Sanova Henschel, Maddie Delucio, and Hannah Klimek, all senior captains of the girls latrobe soccer team, enjoy their senior night together. The girls started and ended the night off with celebration as the beat their Mount Pleasant opponents 4-1.

On March 13, 2020, our lives changed indefinitely due to the newly discovered coronavirus pandemic. What started out as a normal scrimmage, turned into one that would never be forgotten. The Girl’s lacrosse team was gearing up for their first scrimmage of the season and went on to play unbeknownst to what was about to happen. The girls were lining up to shake hands when their coach announced that they are no longer allowed to do so. Little did they know that this scrimmage would be the first, and only of their season. March 13th was the day that the supposed two-week quarantine was announced and commenced. Little did anyone know that this short quarantine from school and all school activities would turn into a remaining year full of online classes, assignments, zoom meetings, and the cancellation of all spring sports.  While everyone was affected by this pandemic, student athletes not only had to think of the physical ramifications of this disease, but also how it would impact the possibility of not being able to play the game that they love.

As everyone is aware, the 2020 spring sports season came to a screeching halt due to the deadly virus that was rapidly spreading. This was a huge upset to many, especially the senior athletes who never got to finish out their final season on their high school turf. 

While seeing the despondency that student athletes were dealing with due to the cancellation, I couldn’t help but wonder if I were going to deal with the same outcome that fall. 

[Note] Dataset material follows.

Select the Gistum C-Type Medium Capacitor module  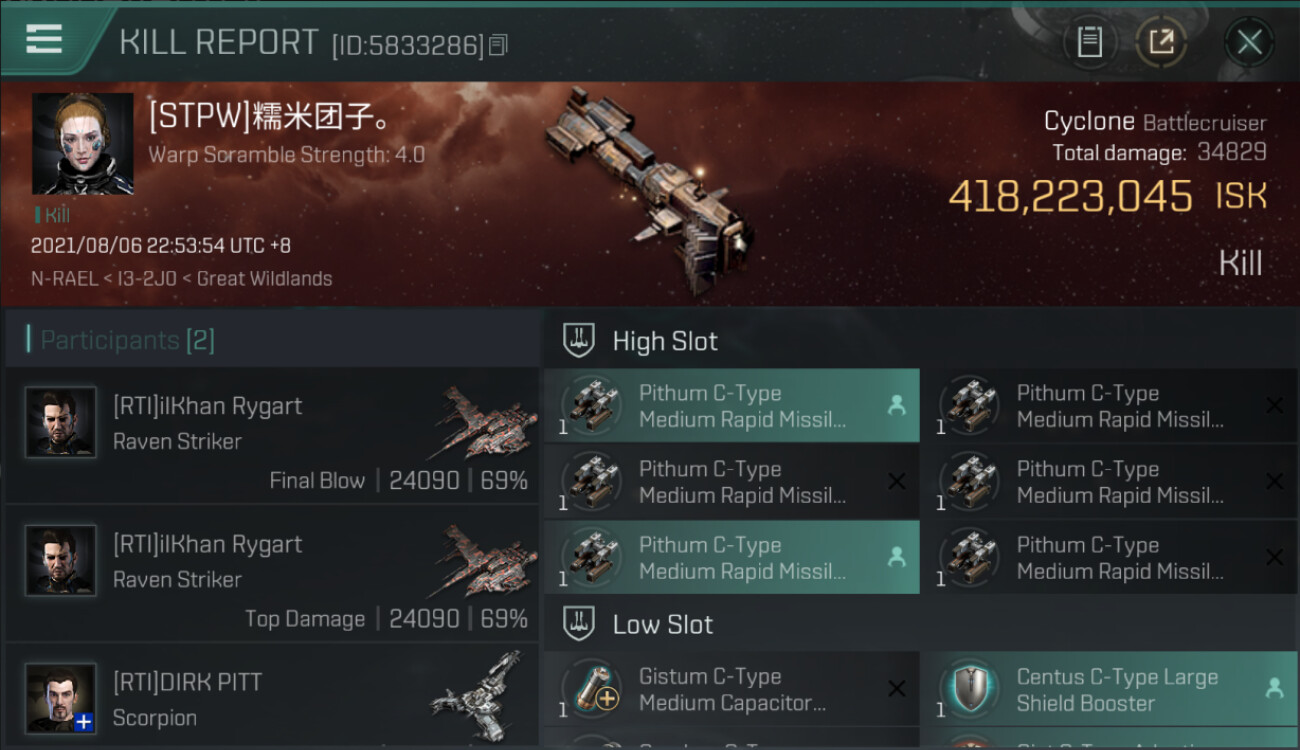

The repercussions of the coronavirus that were taken lasted until about mid-summer 2020, when sports were allowed to cautiously hold non-contact practices. This was a huge relief to many, including myself as I realized that I may have a chance to play my anticipated senior soccer season. As mandatory practices began, precautions were taken and followed in order to maintain the athlete’s health and safety. The athletic directors and coaches everywhere fought against their state’s governor and their athletic association, so student athletes could have their fall season. With enough struggle and certain arrangements, they were able to make it happen. 

Sports definitely look different this year. Wristbands must be given to spectators in order for them to watch the games, select teams aren’t able to line up on the field when their name is called out, many teams require masks to be worn while not in play, and teams aren’t allowed to give the usual congratulatory high fives at the end of every game. While all schools are doing their best effort to keep case numbers low and follow the precautions, some have unfortunately reached a setback.

 For example, Gateway, a local school district, has just seen an increase in case numbers within the past few weeks. The school now has 13 cases of the coronavirus and has been forced to shut two of their buildings down through October 9. This sudden closure has forced the competitive district to cancel football and soccer games. Additionally, schools such as North Allegheny and Elizabethtown have also been affected this school year.  

It is comforting to see fall teams not only at our school, but everywhere participate and persevere through these trying times as they all get to enjoy the sport that they love to play. While sports may look different for a while indefinitely, you can be sure that the determination of the athlete’s will not change. This setback has only made them stronger and want to work harder.